I have to say, using a kid’s movie to push an agenda really ruffles my feathers.

Don’t get me wrong, I’m all for having a moral to the story. For example, the first Cars movie. All about how  helping each other is more important than winning or something along those lines.

And the Toy Story movies, with their emphasis on loyalty and friendship and stuff. I love that, and I think it’s nice to have an entertaining film that makes a point.

Where I get angry, though, is when what could be a perfectly good movie gets so inundated with politics that the movie is lost and all you see is a commercial.

Granted, I have not yet seen Cars 2, so I can’t say precisely how annoyed I’ll be by the politics, but I have seen others.

For example, Happy Feet. Why does a cute little penguin movie have to be one long diatribe against the evil humans who are destroying the earth?

Or Pocahontas. Why did they have to change history and ruin the reputation of a strong, historical figure in order to make a cartoon about a wishy-washy tree hugger?

Why can’t kid’s movies just be kid’s movies, without attempting to brainwash our youth into a liberal mindset? What is the world coming to when parents have to censor movies because the morals taught are not ones they want their kids learning?

And even if we agreed with the agenda being pushed, why is it the entertainment industry’s business? Shouldn’t the parents be teaching the kids their values, rather than letting their movies tell them what to think?

Yes, of course. And I often find myself explaining to my kids why something they saw in a movie isn’t correct and doesn’t line up with what we believe or with logic and common sense.

But it annoys me that I have to. It irritates me that I can’t take my kids to a movie just because we want to do something fun together, and that I’ll have to spend the drive home and the days following undoing the damage that is done by the messages that are sent through what should be an innocent amusement.

I’m done now.

But feel free to express your own rantings in the comments!

About Avily Jerome

Avily Jerome is a writer and the editor of Havok Magazine. Her short stories have been published in various magazines, both print and digital. She has judged several writing contests and is a writing conference teacher and presenter. She writes speculative fiction, her ideas ranging from almost-real-world action/adventures to epic fantasies to supernatural thrillers.

11 comments on “Politicized Cartoons Rant

  1. My Dearest Avily,

    I feel your pain. I also am happy that your children have some adult input. This is a very important thing that many children don’t get because the parent is too busy elsewhere and then they can’t understand why the children grow up with warped thinking. If you want your child taught a certain way then you must be a monitor to the input they receive! Being a parent is a very demanding job. Just because a movie say’s it is a cartoon doesn’t mean that it is for children.I had to sit down and watch movies and cartoons with my children and answer many questions. If there was violence I had to explain that you couldn’t just jump off of a tall building and not get hurt. How many times have you seen boys put a so-called cape on and jump off the couch trying to emulate their favorite hero. You have to be there to make sure they are not climbing too high.

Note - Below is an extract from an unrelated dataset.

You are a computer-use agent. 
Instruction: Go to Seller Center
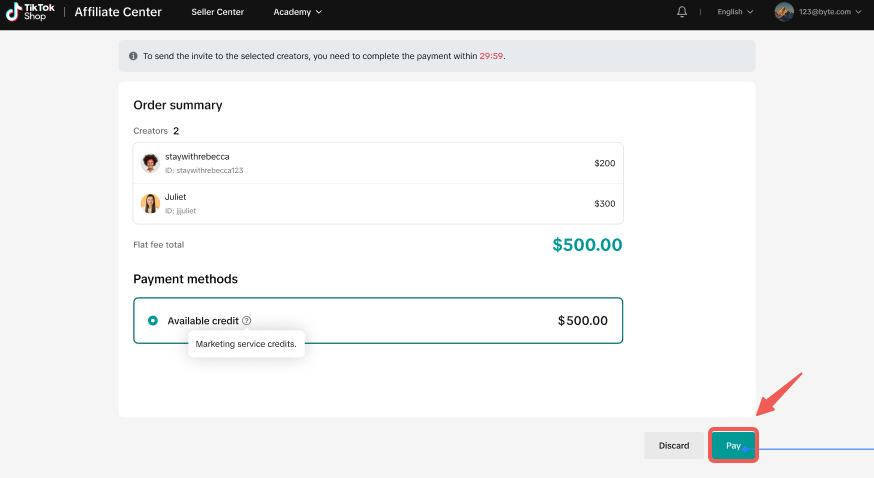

  2. We saw it with the kids last weekend. The spy/big oil plot was the most convoluted mess I’ve ever seen in a family movie. I’m still not sure I understand the motive of the villian, and I’m sure the entire thing flew over my kids’ head. Thankfully, there was another “theme” in the movie about accepting your friends as they are. Not sure why they couldn’t have expanded that theme a little more and left out the other. The only thing the big oil theme gave them was more cool (and marketable, right?) cars. Maybe the villian should’ve been Big Hollywood and their relentless drive to sell toys while sacrificing plot? The first movie had emotional resonance at the end. Because of the “plot,” this one had nothing.

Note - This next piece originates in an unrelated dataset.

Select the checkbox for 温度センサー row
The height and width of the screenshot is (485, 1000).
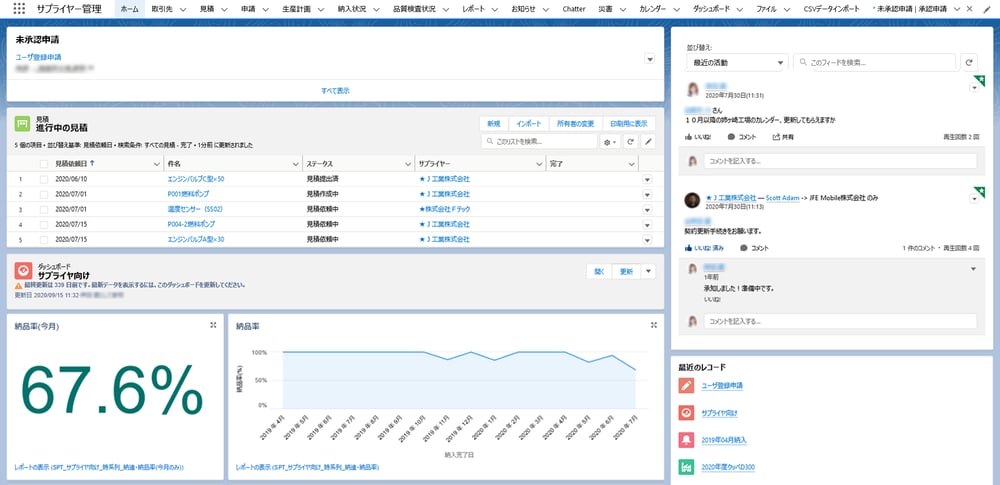(44, 210)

  3. You said it, Avily! Thanks for the heads up!

    I was thinking of taking my daughter for an outing to the movies today, and Cars 2 would probably have been on the list.

    I don’t like the current fad of political criticism in Hollywood any more than you do!

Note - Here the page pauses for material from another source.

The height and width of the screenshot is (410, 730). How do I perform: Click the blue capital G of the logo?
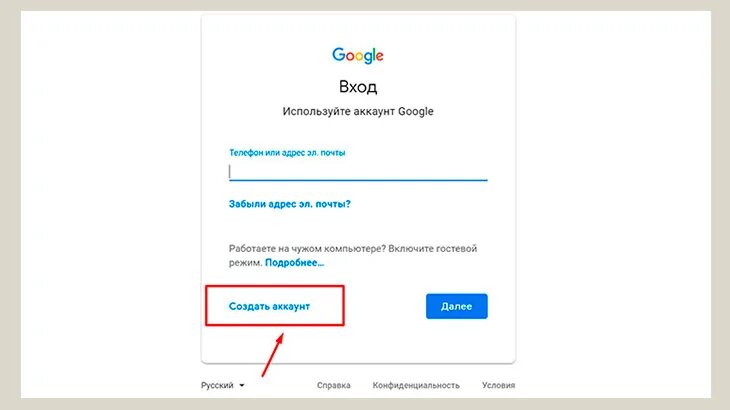[x=338, y=54]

    I left the theater after Happy Feet with a sour taste in my mouth, because I knew that the premise of the story was false, but now there would be lots of children out there believing it, and parents with no discrimination (am I also allowed to accuse them of gullibility?) who would encourage their kids to believe these lies.

    Here’s what I’m going to tell my daughter when it becomes necessary to bring this subject up :

    My main complaint with the demonization of “Big Oil” is that Big Oil is an industry. Not every person or business associated with Big Oil is bad. I’m sure most of them have many admirable qualities, even when they hold their costs down and keep their profits as high as possible, because that’s what corporations must do, if they’re going to stay in business.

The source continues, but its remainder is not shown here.